The standing single arm cable curl corrects this by keeping the biceps fully activated throughout the entire range of motion since the resistance will be pulling your arm not only downward but also backward at the same time. When it comes to building bigger biceps, this is definitely one of my absolute favorite movements to perform. Add this one to your arm workouts and you’ll definitely feel your biceps firing in a way that you haven’t felt on your other curling exercises.
Supinating Dumbell Curls
I have added in this movement over the past few years and it has really helped my biceps development. I was fortunate enough to get to train arms with Dorian Hamilton and he taught me the proper way to do these. Most people know that elbow flexion—curling your forearm up toward your upper arm—is the basic function of the biceps.

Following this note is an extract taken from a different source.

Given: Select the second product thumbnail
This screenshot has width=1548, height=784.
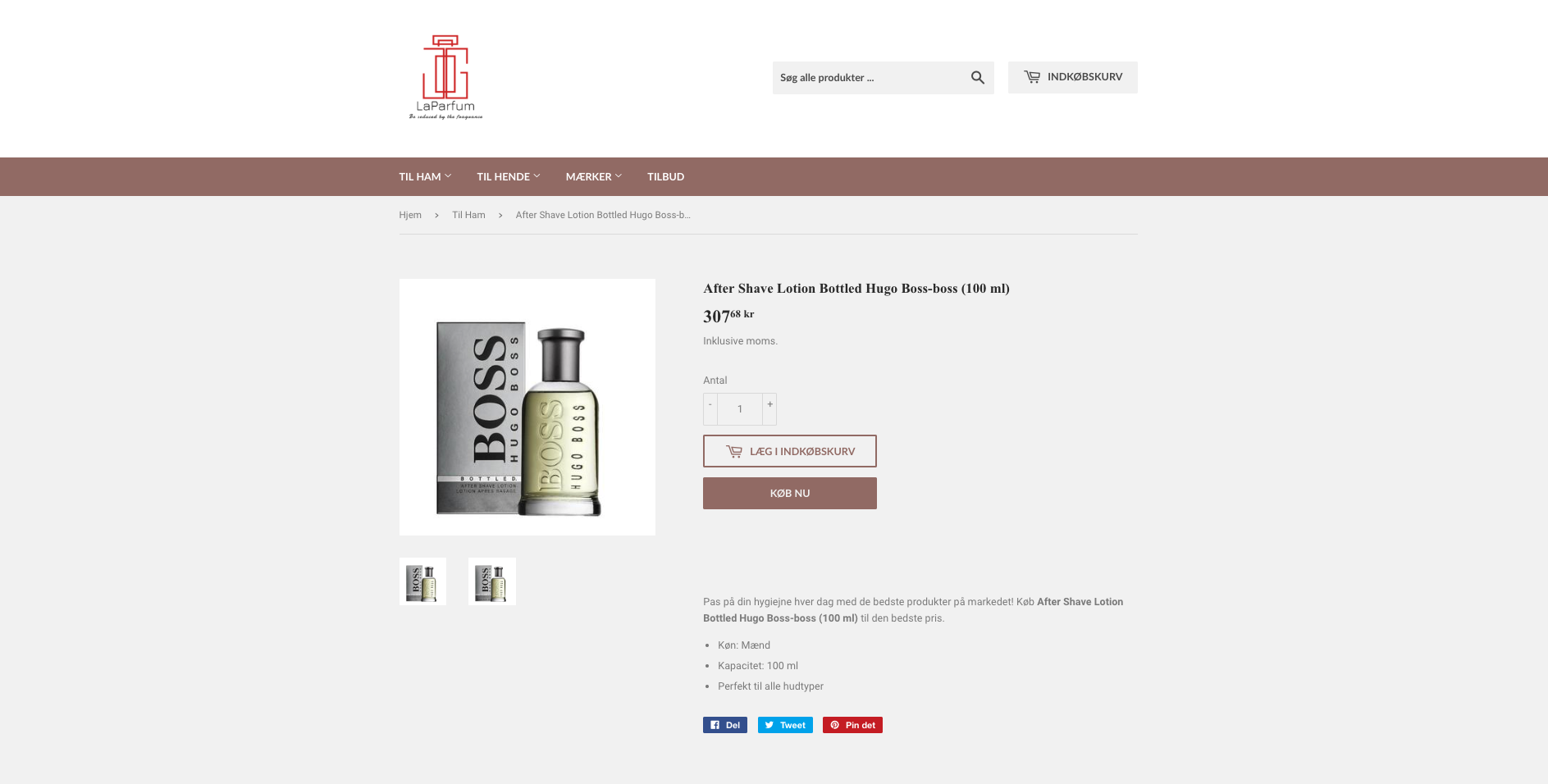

However, the biceps also perform a second function known as “forearm supination,” which means to twist your forearm until your palm is facing upward.
To get the very most out of your biceps workouts and target this specific function, you’ll ideally want to include a supinating dumbbell curl somewhere in the mix. This is particularly important when you consider the little-known fact that the brachialis (an upper arm muscle that sits beneath the biceps) is just as, if not more, active than the biceps during pure elbow flexion movements when the palms are facing up.
To perform a supinating dumbbell curl, simply grab onto a pair of dumbbells and hold them at your sides with your palms facing inward. Next, curl the weight up while twisting your forearm at the same time so that your palm is facing the ceiling at the top of the rep. Lower the weight down following the same path. These can be done either seated or standing, and by curling both dumbbells at the same time or in an alternating fashion.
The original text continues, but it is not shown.